* GIVEN TEXT:
Strategies of Resistance

[2] As Dr. Wind notes, Bonhoeffer’s resistance is grounded not in theories of social ethics, but in Christology – meaning not disembodied Christological abstractions, but a living connection to Jesus Christ, the One who for Bonhoeffer is the very unity of God and world. Bonhoeffer’s becoming a Christian in 1931 or thereabouts was truly a life-changing event, as he discovered in Jesus Christ a love that broke through his elitism and loneliness and drew him into the heart of the Scriptures, the church, and the world. [3]His conversion to Christ slowly led him out of the relative safety of privilege and into the love of brothers and sisters in increasingly radical and risky discipleship. And his experience of prayer and community provided a touchstone of reality, centered in Scripture, discernment, and friendship, in a frightening, disorienting world of lies, suspicion, brutality, and hatred. For Bonhoeffer, “discipleship is joy”[4] because it draws the disciple into intimate connection with Christ, the very reality of God and the deepest reality of the world[5]. The Christian can thus avoid the twin pitfalls of despair, rage and cynicism, on the one hand, or pious withdrawal from the world on the other.

[3] I have drawn from Bonhoeffer’s biography ten strategies I see him using in resisting the public evil manifested in Hitler’s totalitarian Nazi dictatorship, war, and “final solution.” I have laid out these strategies in a somewhat chronological order, not ranked according to importance. Some are more obvious means of resistance in his context, while others may seem counter-intuitive.

[4] 1) Use of the gifts of privilege. This includes, at perhaps the most primal level of all, the emotional perks flowing from birth as an upper-class male in his society: the capacity to be cared for, being “worth” investing in, the preconscious assumption of one’s own inherent value nourishing a strong, healthy self and voice and body and life to be risked and offered. Bonhoeffer’s privilege made possible not only “the good life” of fine food and clothing, spacious housing (with the requisite staff of servants), leisure and music and books and vacations, but also a first-class theological education, extensive international travel and contacts, and a host of connections within government, culture, and church – all resources that proved crucial to his later role in the conspiracy. Of course the gifts of privilege are helpful for resistance to evil only if risked, i.e., used, as such, rather than being seen as means of “buying” one’s escape, in some form or another, from the necessity of such risk. But certainly it is clear that Bonhoeffer did use the gifts of his birth and station both consciously and unconsciously in the service of his resistance. And it is clear that the necessity of just such use of his status was itself a central value of this very upbringing.

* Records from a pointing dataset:
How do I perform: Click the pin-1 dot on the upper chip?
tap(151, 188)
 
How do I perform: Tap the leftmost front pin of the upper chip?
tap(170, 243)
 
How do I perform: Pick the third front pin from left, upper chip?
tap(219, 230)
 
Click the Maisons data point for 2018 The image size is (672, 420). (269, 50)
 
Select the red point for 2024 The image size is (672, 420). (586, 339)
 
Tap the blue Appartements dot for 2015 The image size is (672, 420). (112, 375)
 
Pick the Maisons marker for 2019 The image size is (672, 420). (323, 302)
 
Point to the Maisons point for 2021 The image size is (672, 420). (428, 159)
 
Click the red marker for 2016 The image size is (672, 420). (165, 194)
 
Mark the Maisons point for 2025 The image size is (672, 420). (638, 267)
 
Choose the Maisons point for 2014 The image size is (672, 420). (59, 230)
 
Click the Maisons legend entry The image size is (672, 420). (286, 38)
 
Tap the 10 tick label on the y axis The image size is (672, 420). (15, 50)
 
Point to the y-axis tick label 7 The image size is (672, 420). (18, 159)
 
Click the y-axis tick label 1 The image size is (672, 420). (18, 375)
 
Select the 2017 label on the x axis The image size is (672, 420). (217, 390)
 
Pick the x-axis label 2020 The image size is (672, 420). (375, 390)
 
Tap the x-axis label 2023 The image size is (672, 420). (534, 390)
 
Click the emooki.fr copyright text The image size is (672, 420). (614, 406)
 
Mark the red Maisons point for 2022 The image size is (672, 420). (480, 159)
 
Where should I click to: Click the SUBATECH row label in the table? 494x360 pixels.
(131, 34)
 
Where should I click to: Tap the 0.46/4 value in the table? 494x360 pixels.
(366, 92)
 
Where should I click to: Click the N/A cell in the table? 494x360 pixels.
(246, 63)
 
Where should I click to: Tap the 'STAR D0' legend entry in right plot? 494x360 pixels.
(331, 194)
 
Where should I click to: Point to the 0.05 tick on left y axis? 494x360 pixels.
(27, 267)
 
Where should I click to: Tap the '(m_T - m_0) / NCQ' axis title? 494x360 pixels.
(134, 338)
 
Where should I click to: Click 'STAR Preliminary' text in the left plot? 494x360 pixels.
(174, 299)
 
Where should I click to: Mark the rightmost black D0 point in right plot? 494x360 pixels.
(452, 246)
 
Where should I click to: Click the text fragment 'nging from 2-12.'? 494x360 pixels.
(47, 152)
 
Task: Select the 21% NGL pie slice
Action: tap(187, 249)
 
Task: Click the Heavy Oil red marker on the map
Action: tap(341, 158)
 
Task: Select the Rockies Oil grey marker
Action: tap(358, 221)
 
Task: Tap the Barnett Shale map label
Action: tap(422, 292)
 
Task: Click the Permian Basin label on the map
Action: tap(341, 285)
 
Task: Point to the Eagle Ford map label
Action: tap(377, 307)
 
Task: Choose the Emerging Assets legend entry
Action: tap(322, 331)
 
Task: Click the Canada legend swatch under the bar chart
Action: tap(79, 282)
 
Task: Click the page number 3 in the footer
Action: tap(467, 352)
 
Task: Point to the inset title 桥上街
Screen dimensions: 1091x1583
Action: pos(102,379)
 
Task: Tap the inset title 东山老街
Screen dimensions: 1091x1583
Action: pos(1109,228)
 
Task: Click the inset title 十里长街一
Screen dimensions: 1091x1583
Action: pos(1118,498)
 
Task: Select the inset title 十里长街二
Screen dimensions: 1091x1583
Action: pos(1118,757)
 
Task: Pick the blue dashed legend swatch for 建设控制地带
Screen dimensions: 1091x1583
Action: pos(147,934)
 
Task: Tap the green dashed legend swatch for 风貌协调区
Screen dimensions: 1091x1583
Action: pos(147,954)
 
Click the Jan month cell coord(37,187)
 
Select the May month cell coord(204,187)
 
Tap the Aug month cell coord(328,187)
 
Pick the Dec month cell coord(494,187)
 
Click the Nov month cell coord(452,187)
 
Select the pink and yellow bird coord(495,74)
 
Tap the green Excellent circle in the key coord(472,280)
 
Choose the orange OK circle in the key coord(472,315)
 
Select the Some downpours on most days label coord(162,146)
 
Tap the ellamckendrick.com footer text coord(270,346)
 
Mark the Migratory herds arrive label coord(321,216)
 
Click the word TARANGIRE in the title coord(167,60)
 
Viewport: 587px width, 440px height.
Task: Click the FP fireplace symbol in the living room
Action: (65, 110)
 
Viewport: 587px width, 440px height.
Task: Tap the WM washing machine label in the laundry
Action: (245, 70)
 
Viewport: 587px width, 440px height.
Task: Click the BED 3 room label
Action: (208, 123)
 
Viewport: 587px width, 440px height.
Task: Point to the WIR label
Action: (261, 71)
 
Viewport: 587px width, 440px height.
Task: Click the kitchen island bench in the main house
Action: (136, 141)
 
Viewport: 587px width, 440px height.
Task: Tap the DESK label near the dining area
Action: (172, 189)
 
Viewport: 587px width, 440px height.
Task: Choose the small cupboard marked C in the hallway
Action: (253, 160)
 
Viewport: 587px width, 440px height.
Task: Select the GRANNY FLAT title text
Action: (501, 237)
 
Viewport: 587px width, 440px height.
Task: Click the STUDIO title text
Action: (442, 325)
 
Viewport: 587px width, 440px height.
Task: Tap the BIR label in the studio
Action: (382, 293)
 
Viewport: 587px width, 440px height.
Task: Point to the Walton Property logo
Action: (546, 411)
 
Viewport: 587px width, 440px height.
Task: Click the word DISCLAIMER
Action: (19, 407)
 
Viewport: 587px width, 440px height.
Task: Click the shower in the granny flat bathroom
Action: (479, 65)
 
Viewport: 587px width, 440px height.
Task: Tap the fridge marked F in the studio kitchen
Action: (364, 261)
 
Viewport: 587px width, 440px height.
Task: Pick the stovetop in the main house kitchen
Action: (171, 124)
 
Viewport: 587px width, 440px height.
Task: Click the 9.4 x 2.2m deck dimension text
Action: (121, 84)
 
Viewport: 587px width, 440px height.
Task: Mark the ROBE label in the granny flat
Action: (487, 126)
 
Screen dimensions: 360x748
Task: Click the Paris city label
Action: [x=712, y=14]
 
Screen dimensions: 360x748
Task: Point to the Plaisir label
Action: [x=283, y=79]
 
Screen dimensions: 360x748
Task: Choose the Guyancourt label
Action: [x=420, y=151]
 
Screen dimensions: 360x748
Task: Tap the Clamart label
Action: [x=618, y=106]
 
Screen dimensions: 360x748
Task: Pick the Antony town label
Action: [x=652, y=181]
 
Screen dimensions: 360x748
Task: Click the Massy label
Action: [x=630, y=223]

* WRITTEN TASKS:
1/ In the Bonhoeffer text, about when did Bonhoeffer become a Christian?
2/ Please format the part of the records that runs from their start through the line containing "Click the Maisons data" as a numbered list, omitting blank lines.
The Bonhoeffer text and the records have no connection to each other.

* ANSWERS TO THE TASKS:
1/ In 1931 or thereabouts.

2/
1. How do I perform: Click the pin-1 dot on the upper chip?
2. tap(151, 188)
3. How do I perform: Tap the leftmost front pin of the upper chip?
4. tap(170, 243)
5. How do I perform: Pick the third front pin from left, upper chip?
6. tap(219, 230)
7. Click the Maisons data point for 2018 The image size is (672, 420). (269, 50)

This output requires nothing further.